As the algorithm is going back up the recursion, it is possible that there is a closer point on the other side of the hyperplane that it's on. We've checked one half, but there could be an even closer point on the other half.
Well, it turns out we can sometimes make a simplification. If it's impossible for there to be a point on the other half closer than our current best (closest) point, then we can skip that hyperplane half entirely. This simplification is the one shown on the 6th frame.
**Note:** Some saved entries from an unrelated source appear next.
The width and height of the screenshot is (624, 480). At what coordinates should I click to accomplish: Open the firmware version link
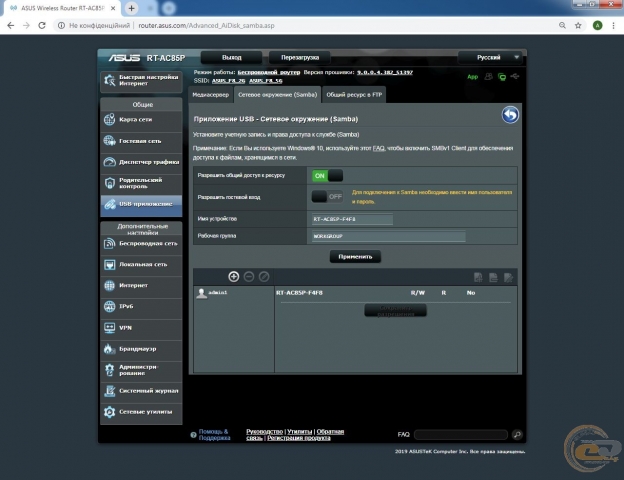[372, 74]
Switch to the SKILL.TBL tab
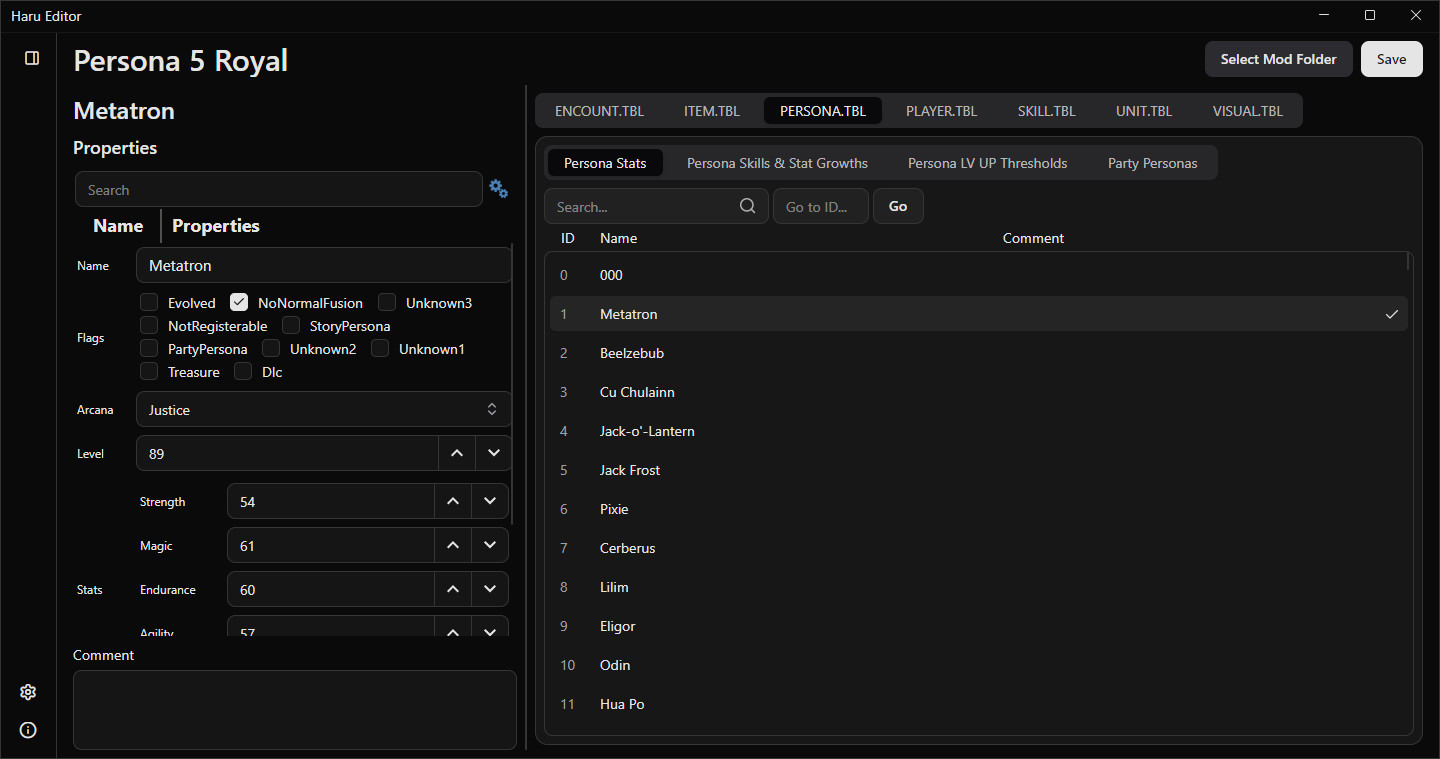1440x759 pixels. tap(1046, 111)
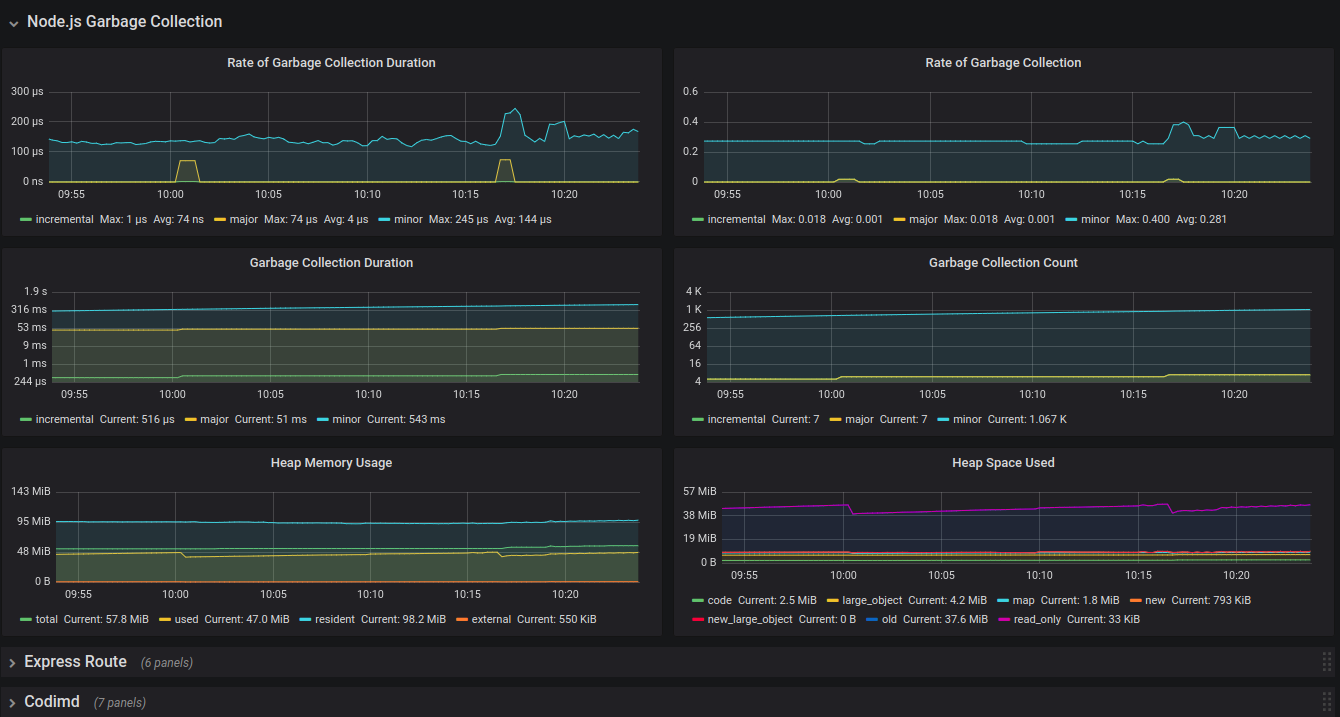Toggle the minor series label in Rate of Garbage Collection legend
This screenshot has width=1340, height=717.
[x=1093, y=219]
Figuring out whether this simplification is possible is done by comparing the distance from the hyperplane to our search location. Because the hyperplane is aligned to the axes, the shortest line from it to any other point will a line along one dimension, so we can compare just the coordinate of the dimension that the hyperplane splits.
If it's farther from the search point to the hyperplane than from the search point to your current closest point, then there's no reason to search past that splitting coordinate.
Even if my explanation doesn't help, the graphic will. Good luck on your project!